◆ **Input rows**:
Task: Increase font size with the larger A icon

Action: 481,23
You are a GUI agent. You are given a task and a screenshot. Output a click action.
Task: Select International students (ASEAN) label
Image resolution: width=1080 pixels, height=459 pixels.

◆ **Task to complete**:
Copy every line of the material above, requests included, and raise each coordinate in the answers by 113.

◆ **Full answer**:
Task: Increase font size with the larger A icon

Action: 594,136
You are a GUI agent. You are given a task and a screenshot. Output a click action.
Task: Select International students (ASEAN) label
Image resolution: width=1080 pixels, height=459 pixels.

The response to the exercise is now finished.